◆ Instruksi Anda
Tuliskan ulang secara persis bagian teks tentang persaingan harga produk, mulai dari "PERSAINGAN HARGA PRODUK DALAM" sampai dengan "terget pertumbuhan tersebut.".

◆ Teks Hasil Ekstraksi
──────────────────────────────

2.
PERSAINGAN HARGA PRODUK DALAM NEGERI VERSUS HARGA PRODUK LUAR NEGERI DILIHAT
DARI TINGGINYA BIAYA PRODUKSI
“Potensi
pasar domestic sebagai penopang ketangguhan ekonomi nasional”
A. ABSTRAK
:
Ekonomi
Indonesia selama kuartal I tahun 2012 tumbuh sebesar 6,3%. Meski demikian,
pemerintah tetap optimis bisa mencapai target pertumbuhan sebesar 6,7%
sebagaimana dicanangkan dalam APBN-Perubahan tahun 2012. Memang, krisis ekonomi
global yang bermuara pada terjadinya krisis di Benua Eropa sempat dikhawatirkan
berbagai pihak akan berpotensi menjadi penghambat terget pertumbuhan tersebut.
Kebijakan
memperkuat dan meningkatkan peran perdagangan dalam negeri sangat penting untuk
mendorong pertumbuhan ekonomi yang berkualitas. Bahkan, perdagangan dalam
negeri dapat mendorong terjadinya peningkatan sumber-sumber pertumbuhan di daerah,
sehingga akan terwujud target pertumbuhan ekonomi nasional sebagaimana yang
diharapkan.
B. PENDAHULUAN
Di zaman era
globalisasi ini kita harus mengetahui perkembangan perekonomianindonesia
terutama pada masalah persaingan harga produk. Baik produk dalam negeri maupun
produk luar negeri. Dengan mengetahui harga-harga pasar persaingan tersebut
kita dapat mengetahui kondisi ekonomi yang terjadi. Apa lagi pada saat tingkat
produksi tinggi, mau tidak mau negara pun harus mengikuti perkembangan harga
yang terjadi pada system perekonomian tersebut.

──────────────────────────────

◆ Data Tercatat
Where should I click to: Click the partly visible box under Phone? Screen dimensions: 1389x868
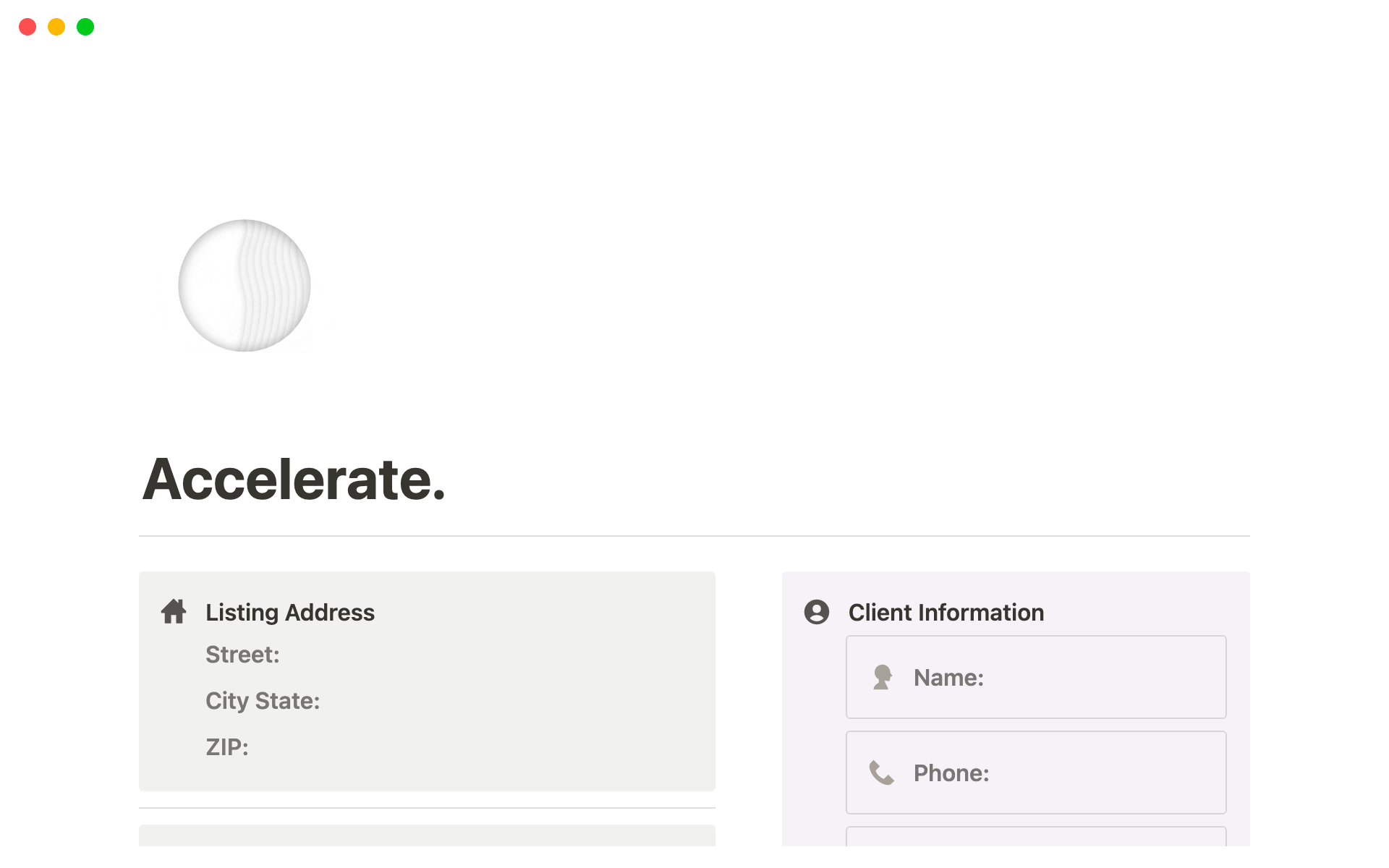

──────────────────────────────

◆ Jawaban Lengkap
PERSAINGAN HARGA PRODUK DALAM NEGERI VERSUS HARGA PRODUK LUAR NEGERI DILIHAT
DARI TINGGINYA BIAYA PRODUKSI
“Potensi
pasar domestic sebagai penopang ketangguhan ekonomi nasional”
A. ABSTRAK
:
Ekonomi
Indonesia selama kuartal I tahun 2012 tumbuh sebesar 6,3%. Meski demikian,
pemerintah tetap optimis bisa mencapai target pertumbuhan sebesar 6,7%
sebagaimana dicanangkan dalam APBN-Perubahan tahun 2012. Memang, krisis ekonomi
global yang bermuara pada terjadinya krisis di Benua Eropa sempat dikhawatirkan
berbagai pihak akan berpotensi menjadi penghambat terget pertumbuhan tersebut.